Poiseuille's equation
Poiseuille's Equation
Poiseuille's equation, also known as the Hagen-Poiseuille equation, describes the flow of a viscous fluid through a cylindrical pipe. It is a fundamental principle in fluid mechanics and is particularly important in the study of blood flow in biology, oil flow in pipelines, and other similar situations where a viscous fluid flows through a confined space.
The Equation
The Poiseuille's equation for laminar flow of an incompressible and Newtonian fluid through a circular pipe is given by:
[ Q = \frac{\pi \Delta P r^4}{8 \mu L} ]
where:
- ( Q ) is the volumetric flow rate
- ( \Delta P ) is the pressure difference between the two ends of the pipe
- ( r ) is the radius of the pipe
- ( \mu ) is the dynamic viscosity of the fluid
- ( L ) is the length of the pipe
Derivation
The equation is derived from a balance between the pressure force driving the flow and the viscous resistance opposing it.
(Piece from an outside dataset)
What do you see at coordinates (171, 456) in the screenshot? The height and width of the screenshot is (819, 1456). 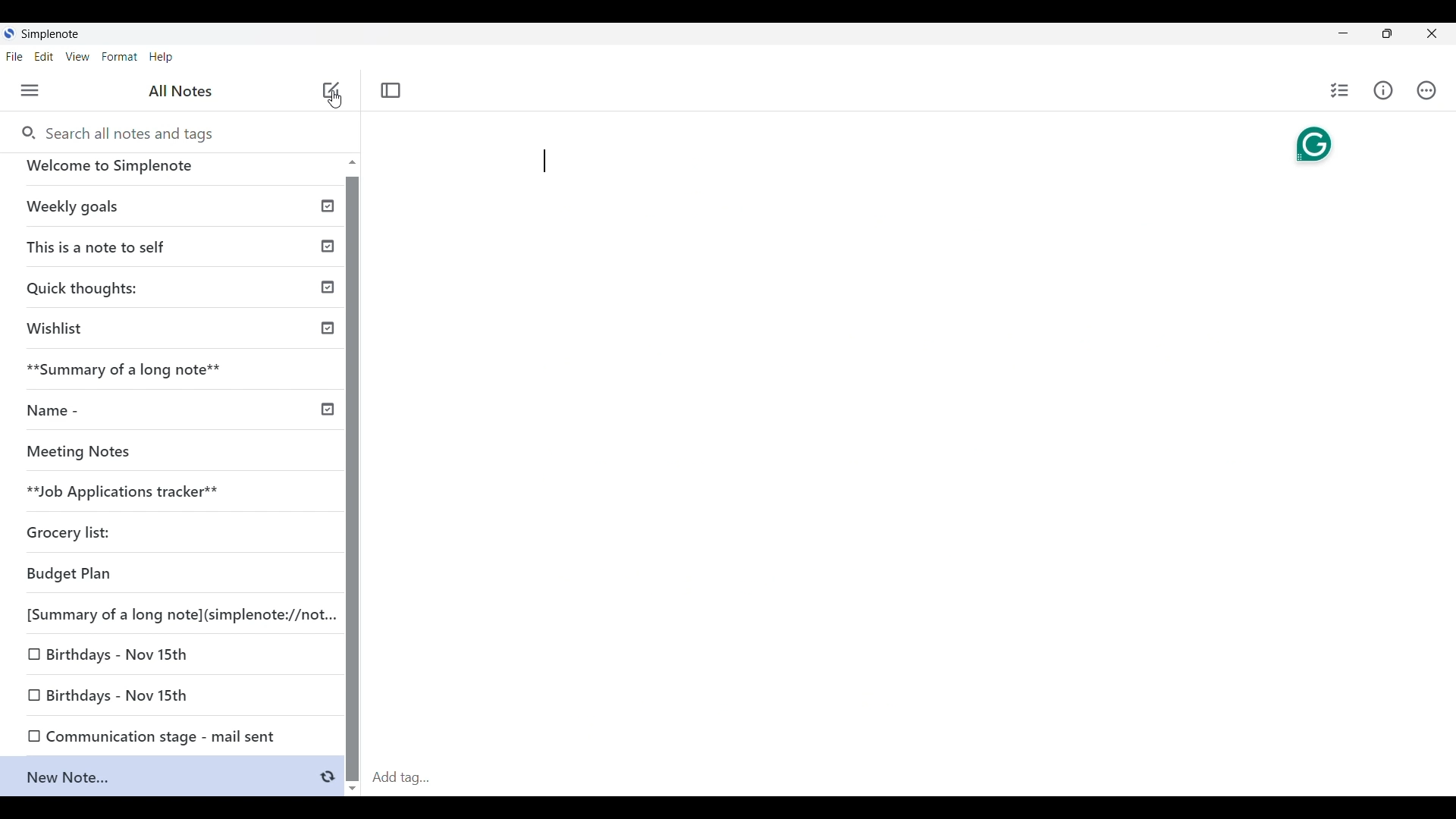 I see `Unpublished note` at bounding box center [171, 456].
It assumes a steady-state flow, incompressible fluid, Newtonian fluid behavior, no slip at the pipe wall, and a laminar flow regime.
Key Points
- Laminar Flow: Poiseuille's equation is only valid for laminar flow, which occurs at low Reynolds numbers (Re < 2000).
- Viscosity: The fluid must be Newtonian, meaning its viscosity does not change with the rate of shear.
- Cylindrical Pipe: The equation assumes flow through a circular pipe, although it can be modified for other cross-sectional shapes.
- No Slip Condition: The fluid is assumed to have zero velocity at the pipe wall (stick to the wall).
Table of Differences and Important Points
| Feature | Description |
|---|---|
| Flow Type | Laminar flow only |
| Fluid Type | Incompressible and Newtonian |
| Pipe Shape | Circular |
| Viscosity | Constant (( \mu )) across the flow |
| Flow Rate (( Q )) | Proportional to ( r^4 ) and ( \Delta P ), inversely to ( \mu ) and ( L ) |
| Pressure Difference (( \Delta P )) | Driving force for the flow |
| Pipe Radius (( r )) | A small increase in radius greatly increases flow rate due to the ( r^4 ) term |
| Pipe Length (( L )) | Longer pipes decrease flow rate |
Examples
Example 1: Basic Calculation
Given a pipe with a radius of 0.01 m, a length of 1 m, a viscosity of ( 1 \times 10^{-3} ) Pa·s, and a pressure difference of 100 Pa, calculate the flow rate.
[ Q = \frac{\pi \Delta P r^4}{8 \mu L} = \frac{\pi \cdot 100 \cdot (0.01)^4}{8 \cdot 1 \times 10^{-3} \cdot 1} \approx 3.93 \times 10^{-6} \text{ m}^3/\text{s} ]
Example 2: Effect of Radius on Flow Rate
Compare the flow rates for pipes with radii of 0.01 m and 0.02 m, keeping all other factors constant.
Using the Poiseuille's equation, if the radius is doubled, the flow rate increases by a factor of ( 2^4 = 16 ).
[ Q_{0.02} = 16 \cdot Q_{0.01} ]
This demonstrates the strong dependence of flow rate on the pipe radius.
Example 3: Clinical Application
In medical scenarios, Poiseuille's equation is used to understand blood flow. If a blood vessel narrows due to plaque, the radius may decrease, significantly reducing the flow rate of blood. For instance, if the radius is halved, the flow rate decreases by a factor of ( 2^4 = 16 ), which can lead to tissue ischemia.
Conclusion
Poiseuille's equation is a powerful tool in fluid mechanics for predicting the flow rate of a viscous fluid in a pipe. It highlights the importance of pipe radius and pressure difference in determining flow rate, while also showing the impact of viscosity and pipe length. Understanding this equation is crucial for engineers and medical professionals dealing with fluid flow in pipes and blood vessels.